Provided records -
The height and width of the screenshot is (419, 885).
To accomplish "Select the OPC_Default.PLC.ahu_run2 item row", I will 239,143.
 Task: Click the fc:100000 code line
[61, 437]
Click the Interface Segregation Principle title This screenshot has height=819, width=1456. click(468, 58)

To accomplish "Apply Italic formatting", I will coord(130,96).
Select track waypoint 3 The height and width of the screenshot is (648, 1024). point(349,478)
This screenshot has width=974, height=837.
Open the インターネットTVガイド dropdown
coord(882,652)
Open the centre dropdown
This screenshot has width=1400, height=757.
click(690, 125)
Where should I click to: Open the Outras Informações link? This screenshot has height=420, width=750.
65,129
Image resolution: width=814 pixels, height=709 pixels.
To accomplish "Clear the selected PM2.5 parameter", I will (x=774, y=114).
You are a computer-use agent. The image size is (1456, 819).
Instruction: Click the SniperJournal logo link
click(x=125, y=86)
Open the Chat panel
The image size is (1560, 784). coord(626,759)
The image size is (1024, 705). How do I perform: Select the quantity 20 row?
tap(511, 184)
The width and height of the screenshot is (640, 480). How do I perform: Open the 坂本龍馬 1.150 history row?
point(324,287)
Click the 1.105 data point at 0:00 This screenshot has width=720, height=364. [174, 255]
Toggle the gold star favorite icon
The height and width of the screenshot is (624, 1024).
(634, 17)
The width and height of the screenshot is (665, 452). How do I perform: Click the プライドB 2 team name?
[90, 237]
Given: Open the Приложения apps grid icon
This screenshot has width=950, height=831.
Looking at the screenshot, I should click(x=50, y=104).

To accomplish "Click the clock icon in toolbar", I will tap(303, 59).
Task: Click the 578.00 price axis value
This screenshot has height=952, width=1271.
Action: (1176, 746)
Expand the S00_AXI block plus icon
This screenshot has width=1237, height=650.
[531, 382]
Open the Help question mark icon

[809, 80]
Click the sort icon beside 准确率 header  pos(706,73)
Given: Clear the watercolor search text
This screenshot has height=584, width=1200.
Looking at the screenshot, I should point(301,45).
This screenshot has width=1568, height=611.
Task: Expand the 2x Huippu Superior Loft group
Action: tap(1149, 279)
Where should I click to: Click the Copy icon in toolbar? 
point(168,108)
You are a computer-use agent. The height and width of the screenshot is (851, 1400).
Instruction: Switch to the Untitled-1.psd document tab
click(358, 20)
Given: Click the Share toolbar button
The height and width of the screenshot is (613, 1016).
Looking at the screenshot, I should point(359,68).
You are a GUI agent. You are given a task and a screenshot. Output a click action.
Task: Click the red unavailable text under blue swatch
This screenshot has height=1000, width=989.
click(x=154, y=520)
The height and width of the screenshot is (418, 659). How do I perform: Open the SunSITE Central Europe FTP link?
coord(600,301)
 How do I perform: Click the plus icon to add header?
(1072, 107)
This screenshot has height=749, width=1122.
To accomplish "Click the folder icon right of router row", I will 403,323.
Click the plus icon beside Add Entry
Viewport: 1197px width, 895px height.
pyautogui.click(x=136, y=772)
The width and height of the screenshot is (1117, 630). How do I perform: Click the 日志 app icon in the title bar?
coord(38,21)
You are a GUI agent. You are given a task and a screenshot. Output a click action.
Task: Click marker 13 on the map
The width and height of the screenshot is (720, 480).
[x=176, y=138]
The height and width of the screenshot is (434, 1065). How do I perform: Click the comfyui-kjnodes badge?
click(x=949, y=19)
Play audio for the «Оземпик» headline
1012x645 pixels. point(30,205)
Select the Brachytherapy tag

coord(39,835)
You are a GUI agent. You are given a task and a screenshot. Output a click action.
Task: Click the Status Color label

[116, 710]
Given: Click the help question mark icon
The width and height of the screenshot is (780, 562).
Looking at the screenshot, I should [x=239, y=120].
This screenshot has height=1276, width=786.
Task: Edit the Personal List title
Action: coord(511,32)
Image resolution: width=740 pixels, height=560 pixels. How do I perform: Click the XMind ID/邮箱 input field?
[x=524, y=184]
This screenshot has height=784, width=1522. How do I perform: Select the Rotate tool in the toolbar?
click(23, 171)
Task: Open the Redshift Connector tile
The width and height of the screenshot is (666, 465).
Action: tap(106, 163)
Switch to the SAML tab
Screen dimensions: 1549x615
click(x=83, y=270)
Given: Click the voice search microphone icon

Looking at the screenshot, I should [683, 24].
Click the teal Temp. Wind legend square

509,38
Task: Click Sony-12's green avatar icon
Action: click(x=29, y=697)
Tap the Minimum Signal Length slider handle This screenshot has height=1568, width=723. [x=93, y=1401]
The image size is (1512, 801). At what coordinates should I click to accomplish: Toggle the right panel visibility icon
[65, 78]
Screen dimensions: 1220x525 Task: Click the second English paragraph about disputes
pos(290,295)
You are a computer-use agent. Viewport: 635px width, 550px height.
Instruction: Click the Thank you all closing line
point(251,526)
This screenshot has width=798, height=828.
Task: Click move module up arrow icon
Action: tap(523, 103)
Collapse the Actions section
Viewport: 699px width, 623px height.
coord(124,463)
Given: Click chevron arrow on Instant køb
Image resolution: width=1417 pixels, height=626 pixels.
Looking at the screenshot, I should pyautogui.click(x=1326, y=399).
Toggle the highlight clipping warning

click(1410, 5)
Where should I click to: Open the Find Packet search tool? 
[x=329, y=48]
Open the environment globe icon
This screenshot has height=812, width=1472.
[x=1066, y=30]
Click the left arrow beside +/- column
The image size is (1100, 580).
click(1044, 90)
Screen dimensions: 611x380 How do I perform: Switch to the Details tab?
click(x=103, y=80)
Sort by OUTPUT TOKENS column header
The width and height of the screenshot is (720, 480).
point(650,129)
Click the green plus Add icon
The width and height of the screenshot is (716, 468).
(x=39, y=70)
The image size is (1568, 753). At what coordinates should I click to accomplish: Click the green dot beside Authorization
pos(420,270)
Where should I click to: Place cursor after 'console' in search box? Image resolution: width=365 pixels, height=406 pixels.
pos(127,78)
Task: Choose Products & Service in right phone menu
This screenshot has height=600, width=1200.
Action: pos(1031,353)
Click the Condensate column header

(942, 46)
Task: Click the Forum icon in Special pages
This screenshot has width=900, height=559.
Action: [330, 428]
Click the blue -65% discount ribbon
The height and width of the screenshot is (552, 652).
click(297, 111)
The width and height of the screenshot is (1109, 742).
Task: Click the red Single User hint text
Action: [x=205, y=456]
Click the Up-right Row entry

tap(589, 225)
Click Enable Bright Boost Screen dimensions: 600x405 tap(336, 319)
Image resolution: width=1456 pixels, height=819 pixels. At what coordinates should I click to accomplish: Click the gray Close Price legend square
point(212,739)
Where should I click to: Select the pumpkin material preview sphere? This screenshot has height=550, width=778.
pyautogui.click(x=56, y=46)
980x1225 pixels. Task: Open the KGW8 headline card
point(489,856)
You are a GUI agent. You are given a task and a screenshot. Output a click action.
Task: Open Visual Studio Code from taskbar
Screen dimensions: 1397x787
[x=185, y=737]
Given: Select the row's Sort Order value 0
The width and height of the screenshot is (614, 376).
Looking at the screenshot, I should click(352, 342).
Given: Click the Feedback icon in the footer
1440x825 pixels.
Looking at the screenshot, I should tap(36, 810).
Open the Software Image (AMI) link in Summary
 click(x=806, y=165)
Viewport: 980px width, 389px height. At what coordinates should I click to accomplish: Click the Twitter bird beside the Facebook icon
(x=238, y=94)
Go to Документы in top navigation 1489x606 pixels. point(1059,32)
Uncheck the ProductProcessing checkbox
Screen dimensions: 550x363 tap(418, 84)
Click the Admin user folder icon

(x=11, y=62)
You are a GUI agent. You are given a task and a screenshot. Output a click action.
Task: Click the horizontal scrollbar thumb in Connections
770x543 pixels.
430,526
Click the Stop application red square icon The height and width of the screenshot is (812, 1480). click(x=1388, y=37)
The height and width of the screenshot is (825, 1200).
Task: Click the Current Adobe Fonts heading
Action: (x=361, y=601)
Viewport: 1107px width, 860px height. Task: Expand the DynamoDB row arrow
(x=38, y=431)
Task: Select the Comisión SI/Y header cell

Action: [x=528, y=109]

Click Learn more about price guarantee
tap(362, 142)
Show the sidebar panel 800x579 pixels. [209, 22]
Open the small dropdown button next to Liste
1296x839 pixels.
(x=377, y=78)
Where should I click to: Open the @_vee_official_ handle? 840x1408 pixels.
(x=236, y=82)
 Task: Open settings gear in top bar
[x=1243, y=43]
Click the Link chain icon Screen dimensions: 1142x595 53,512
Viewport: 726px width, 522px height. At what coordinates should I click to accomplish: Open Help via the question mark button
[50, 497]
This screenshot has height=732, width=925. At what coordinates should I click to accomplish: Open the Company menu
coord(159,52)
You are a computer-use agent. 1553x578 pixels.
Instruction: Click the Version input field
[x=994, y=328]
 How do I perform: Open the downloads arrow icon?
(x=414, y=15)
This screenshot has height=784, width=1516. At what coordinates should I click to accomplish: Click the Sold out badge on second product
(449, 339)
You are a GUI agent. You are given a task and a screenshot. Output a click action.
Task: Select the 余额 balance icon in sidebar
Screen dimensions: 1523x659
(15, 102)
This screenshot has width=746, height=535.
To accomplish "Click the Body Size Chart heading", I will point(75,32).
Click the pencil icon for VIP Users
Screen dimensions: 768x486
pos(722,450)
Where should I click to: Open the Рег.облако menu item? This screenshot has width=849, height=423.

Task goal - Report every line of the material above in which "Clear" appears.

Output -
To accomplish "Clear the selected PM2.5 parameter", I will (x=774, y=114).
Given: Clear the watercolor search text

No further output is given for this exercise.